• WRITTEN REQUEST A: Edit the passage on the concept of spouse: reproduce it beginning at the words "IMPLICATIONS, RAMIFICATIONS AND" and stopping after "their exclusive benefits.", with "epithet" replaced by "title".
• WRITTEN REQUEST B: In the passage on the concept of spouse, condense the paragraph beginning "Based on its definition, Islam insists" into a shorter version that keeps its main points.
• WRITTEN REQUEST C: Write the next part of the passage on the concept of spouse, continuing on from its final sentence.

+++ SELECTED PASSAGE +++

THE CONCEPT OF SPOUSE
In all the languages of the world the essential meaning of the term spouse is either the husband or wife in a properly constituted marriage. The husband categorically refers only to the male gender or sex and the wife is no other than his female counterpart in marriage.
It is no coincidence that the term husband in itself, in the context of a family, refers to the man in relation to his wife in marriage proper; and vice versa for the term wife. This relationship cannot exist or take place in any other context.
Based on its definition, Islam insists that spouses can only mean the husband (male) and wife (female) in a lawfully constituted marriage. No other group, entity or agent can be legitimately ascribed the term spouse. Thus, the properly constituted married are the only rightful heirs, inheritors, or beneficiaries to any rights, benefits or privileges conferred upon them by society because they alone contribute to the higher purpose of the preservation and promotion of societies through their duties of legitimate procreation as civilised human beings.
IMPLICATIONS, RAMIFICATIONS AND CONSEQUENCES OF BILL C-23
Since only in a properly constituted marriage spouses (husband and wife) exist, it follows that all other groups or categories are not entitled to this epithet and therefore cannot expropriate or share in their exclusive benefits.

+++ COLLECTED DATA +++

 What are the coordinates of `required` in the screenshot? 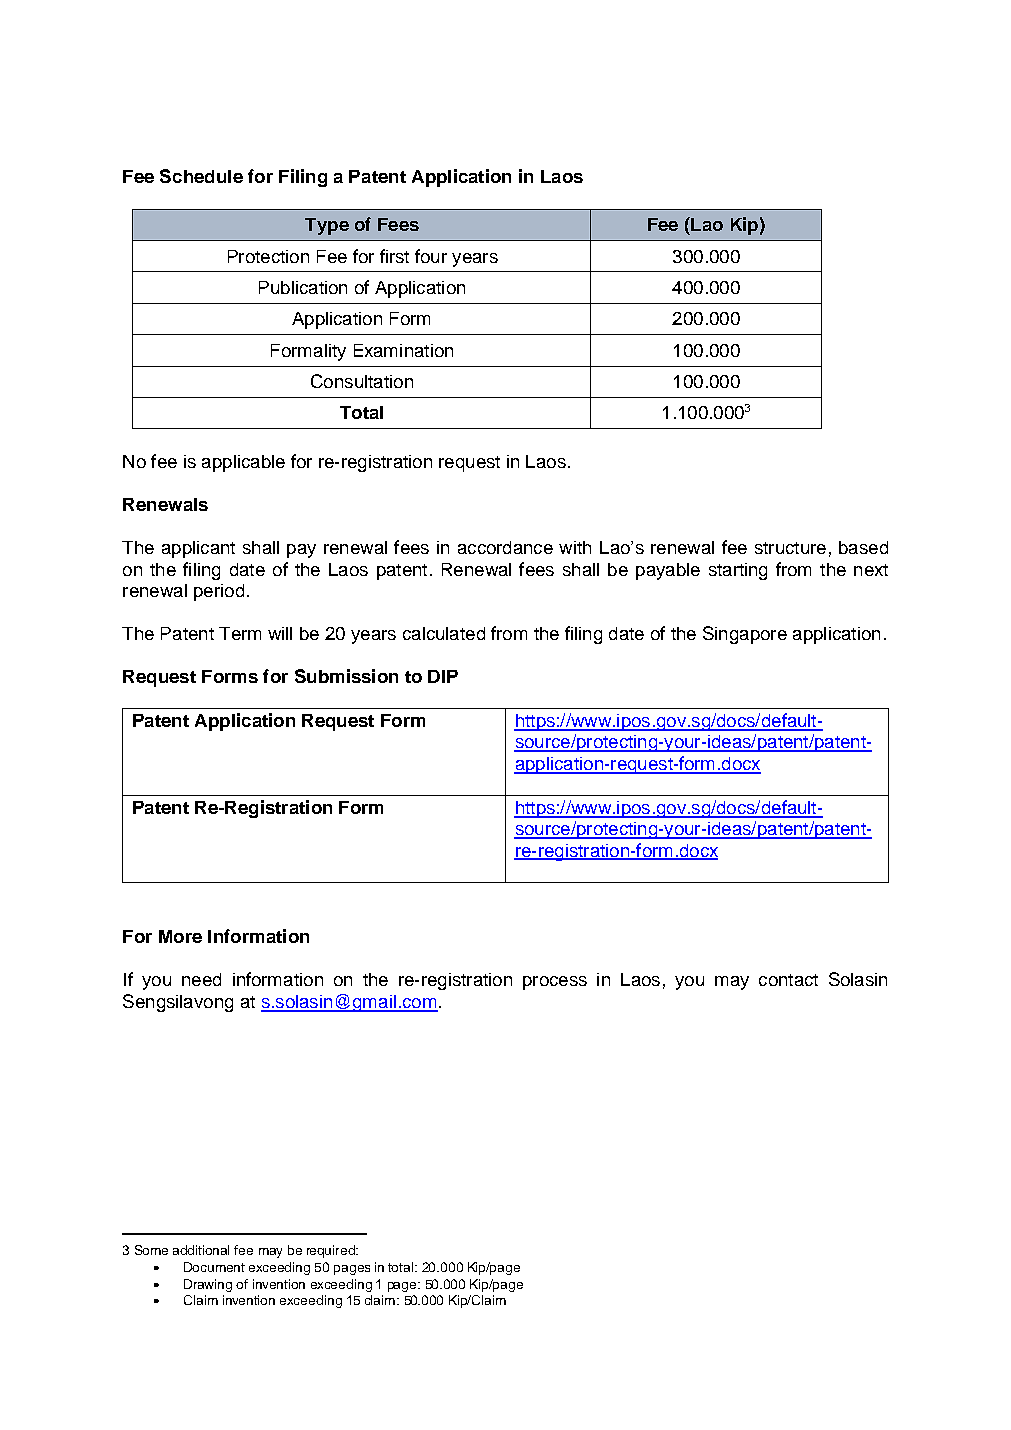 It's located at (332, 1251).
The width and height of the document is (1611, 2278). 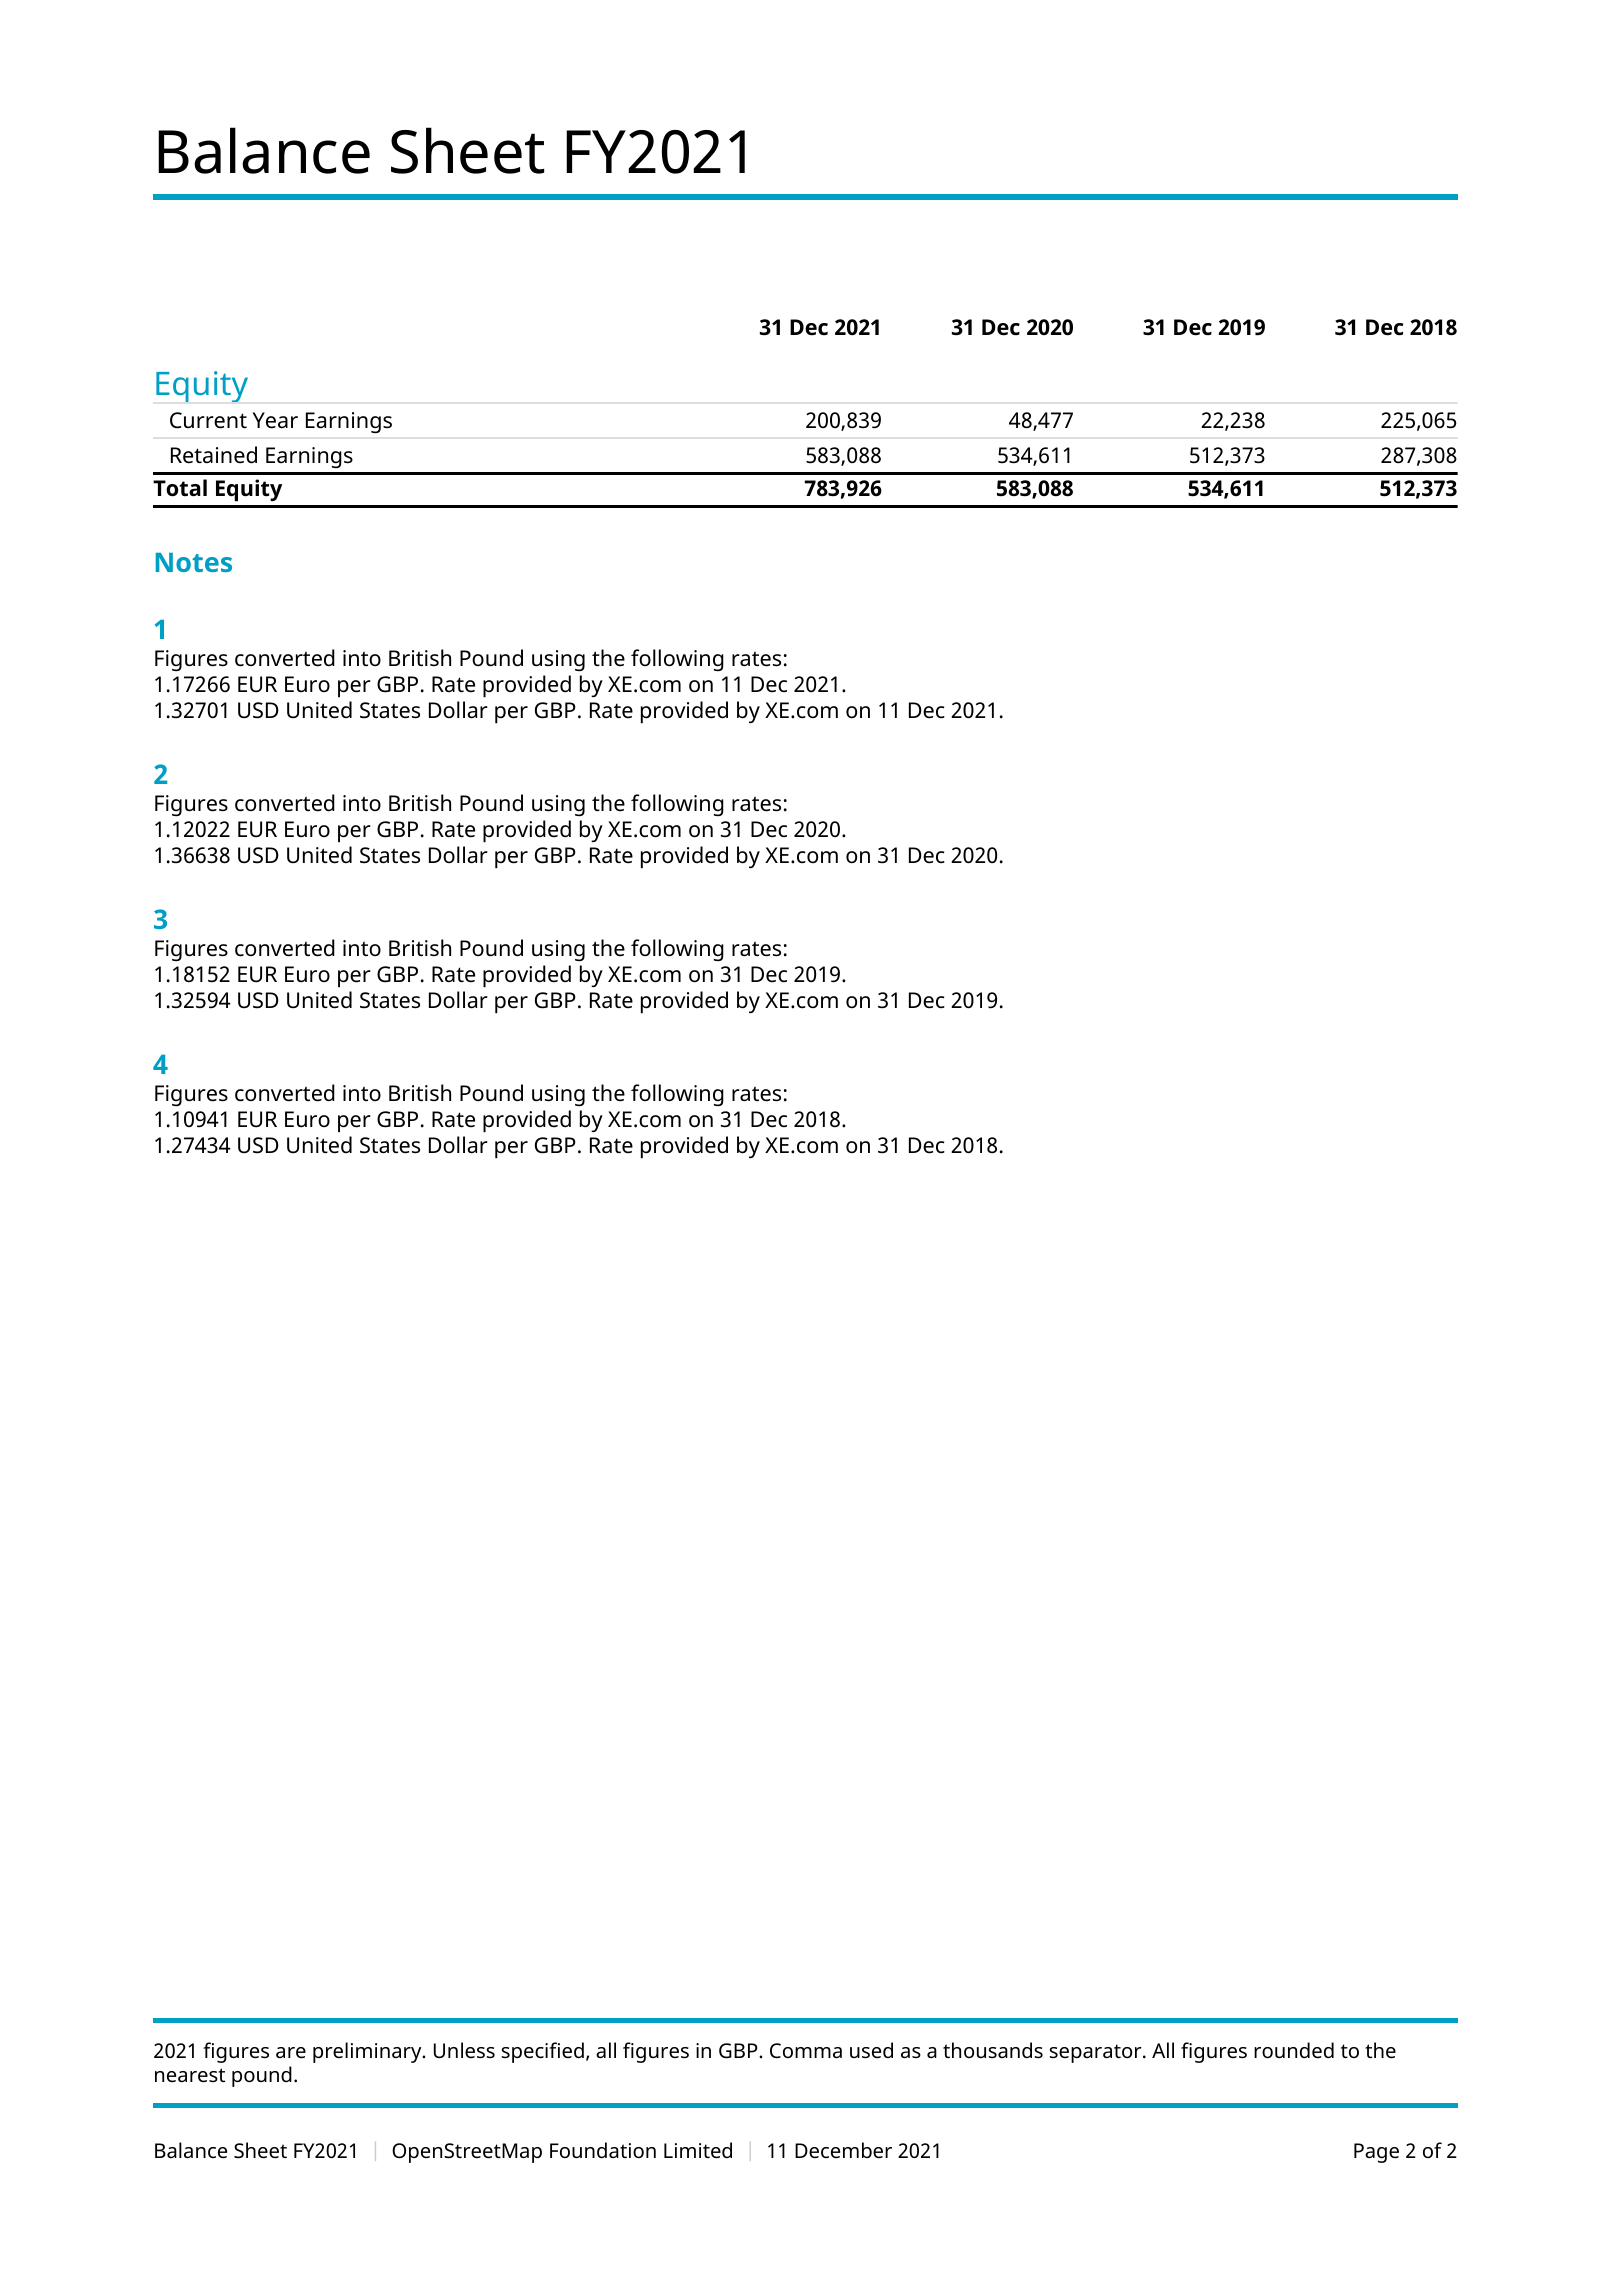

+++

• TASK ANSWER A:
IMPLICATIONS, RAMIFICATIONS AND CONSEQUENCES OF BILL C-23
Since only in a properly constituted marriage spouses (husband and wife) exist, it follows that all other groups or categories are not entitled to this title and therefore cannot expropriate or share in their exclusive benefits.

• TASK ANSWER B: Islam holds that spouses can only mean a husband (male) and wife (female) in a lawfully constituted marriage, and no other group, entity or agent may rightly be called a spouse. The properly married are therefore the only rightful heirs and beneficiaries of the rights, benefits and privileges society grants, because only they preserve and promote societies through legitimate procreation.

• TASK ANSWER C:
Thus, those who wish to live together as sexually active partners cannot be called spouses. This would be absurd, confounded and create utter confusion not only in the usage of the term itself but would also have very serious consequences for society. It would raise the questions of duties and responsibilities and more seriously, rights, benefits and privileges.
A heterosexual pair that simply chooses to live together does not constitute spouses in the true sense of the term because their union was not based on a properly constituted marriage. They lack both moral and legal validity and commitment. Their relationship therefore cannot be recognised or sanctioned as spousal. This kind of relationship is no other than the promotion and glorification of promiscuity, adultery, fornication and moral corruption.
If the case of a heterosexual relationship not founded on the requirements of a properly constituted marriage is an illegal spousal relationship, what can be said about other forms of sexual relationships? More pointedly, what is the status of those who chose to be homosexuals or lesbians?
Consistent with the term spouse, none other that the married are entitled to this categorisation. Thus, the parties of a common law relationship can be properly called, "pair", "couple", "partners", "companions", "mates", "friends", and such terms but not "spouse", not "husband" or "wife".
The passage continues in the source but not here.